Mr Yahaya accused Reuters of acting a script to diminish the military’s “successes” in combating the insurgency that has led to thousands of deaths and the displacement of millions of people.
“We are succeeding and not many are happy that we are succeeding, they cannot reverse our successes therefore they rubbish it. Sometimes, they are playing other people’s scripts. We are not Boko Haram terrorists, we are trained to be professionals and the training is continuous,” the army chief added.
He said the army operated under the rule of law as its activities were being monitored by the NHRC and the public.
Speaking further, he said, “Maybe they don’t know we are operating under the government. The National Human Rights Commission follows what is being done in the military and what we are doing is internal operation; we are operating in our country. The army is Nigerian Army and we are not like Boko Haram that does not operate under code of conduct.”
“In addition, caution is planted in our head that the people you are fighting are Nigerians and there is no policy like that, rather the policy we have is respect for human beings…the allegation is just ‘grammar’; our business is to defeat the insurgents,” Mr Yahaya stated.

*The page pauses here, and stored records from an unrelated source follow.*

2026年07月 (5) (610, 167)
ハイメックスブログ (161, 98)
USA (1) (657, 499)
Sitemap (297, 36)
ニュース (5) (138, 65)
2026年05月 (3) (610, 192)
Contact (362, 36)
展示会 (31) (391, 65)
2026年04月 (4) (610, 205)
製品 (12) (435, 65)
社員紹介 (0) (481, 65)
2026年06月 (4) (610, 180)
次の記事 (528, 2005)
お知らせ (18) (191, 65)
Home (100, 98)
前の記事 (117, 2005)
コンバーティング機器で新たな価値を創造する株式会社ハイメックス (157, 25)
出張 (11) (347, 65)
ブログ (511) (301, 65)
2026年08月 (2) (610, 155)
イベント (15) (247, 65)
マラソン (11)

Testifying further before the seven-member panel, the military chief said it was expected of Reuters to support the efforts to fight and defeat Boko Haram instead of adopting this “textbook solution” that does not reflect the reality of the situation in the North-east.

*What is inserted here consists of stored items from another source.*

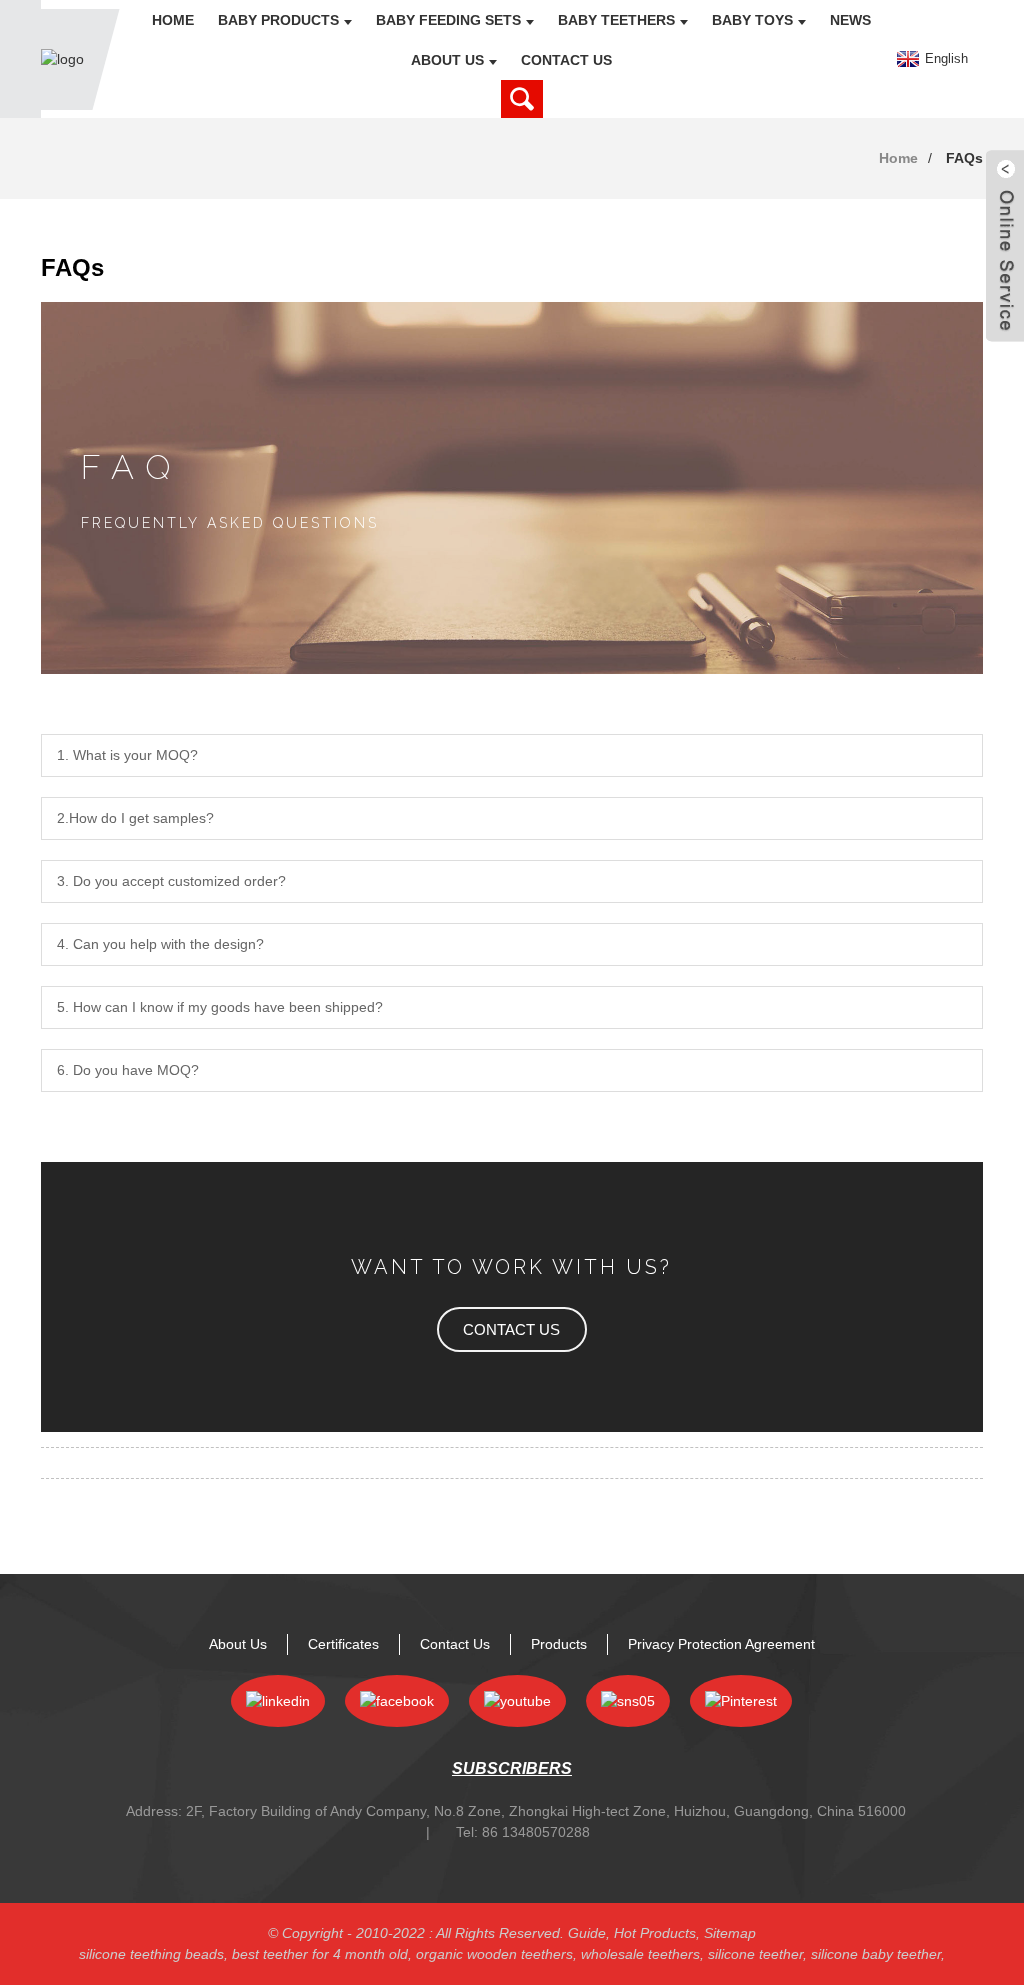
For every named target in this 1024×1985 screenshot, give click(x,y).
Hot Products (655, 1933)
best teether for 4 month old (320, 1954)
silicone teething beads (151, 1954)
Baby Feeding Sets (448, 20)
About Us (447, 60)
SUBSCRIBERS (512, 1768)
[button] (512, 1329)
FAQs (964, 158)
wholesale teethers (640, 1954)
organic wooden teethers (494, 1954)
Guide (587, 1933)
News (850, 20)
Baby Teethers (616, 20)
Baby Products (278, 20)
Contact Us (566, 60)
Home (173, 20)
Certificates (343, 1644)
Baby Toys (752, 20)
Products (559, 1644)
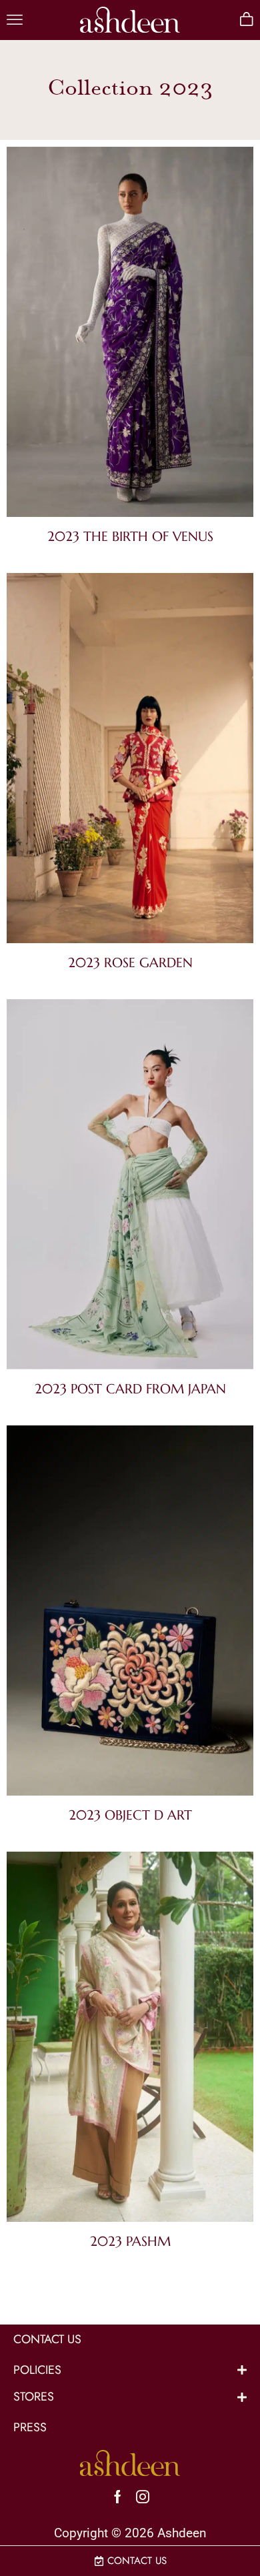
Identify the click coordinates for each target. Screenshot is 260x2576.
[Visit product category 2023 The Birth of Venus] (130, 334)
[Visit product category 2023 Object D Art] (130, 1613)
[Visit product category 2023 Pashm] (130, 2039)
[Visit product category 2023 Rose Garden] (130, 760)
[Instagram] (142, 2496)
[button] (15, 20)
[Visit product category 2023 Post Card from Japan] (130, 1187)
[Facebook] (117, 2496)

Asked by the panel’s secretary, Hilary Ogbonna, to explain Reuters’ report that soldiers massacred many children perceived to have been fathered by Boko Haram, Mr Yahaya retorted, “This is laughable because even if there is stigma attached to such children, is it the army that will stop the stigma?”
Panel sitting
This newspaper reported that in February, the investigative panel began sitting in Maiduguri, Borno State, the epicentre of the Insurgency in North-east Nigeria.
The panel, upon arriving in Maiduguri, had its first sitting at the medical facility complex of the Maimalari Cantonment, where Reuters reported that most of the abortions were carried out.
The panel engaged the commanding officer of the military hospital, Adeniyi Ogunsakin, a lieutenant colonel.
Mr Ogunsakin, who heads all military medical facilities under the 7 Division Nigeria army, was quoted to have denied the Reuters report.
Mr Ogunsakin had said the allegations of mass abortions “are mere claims that can be made by anybody which has no foundation or proof to back it up.”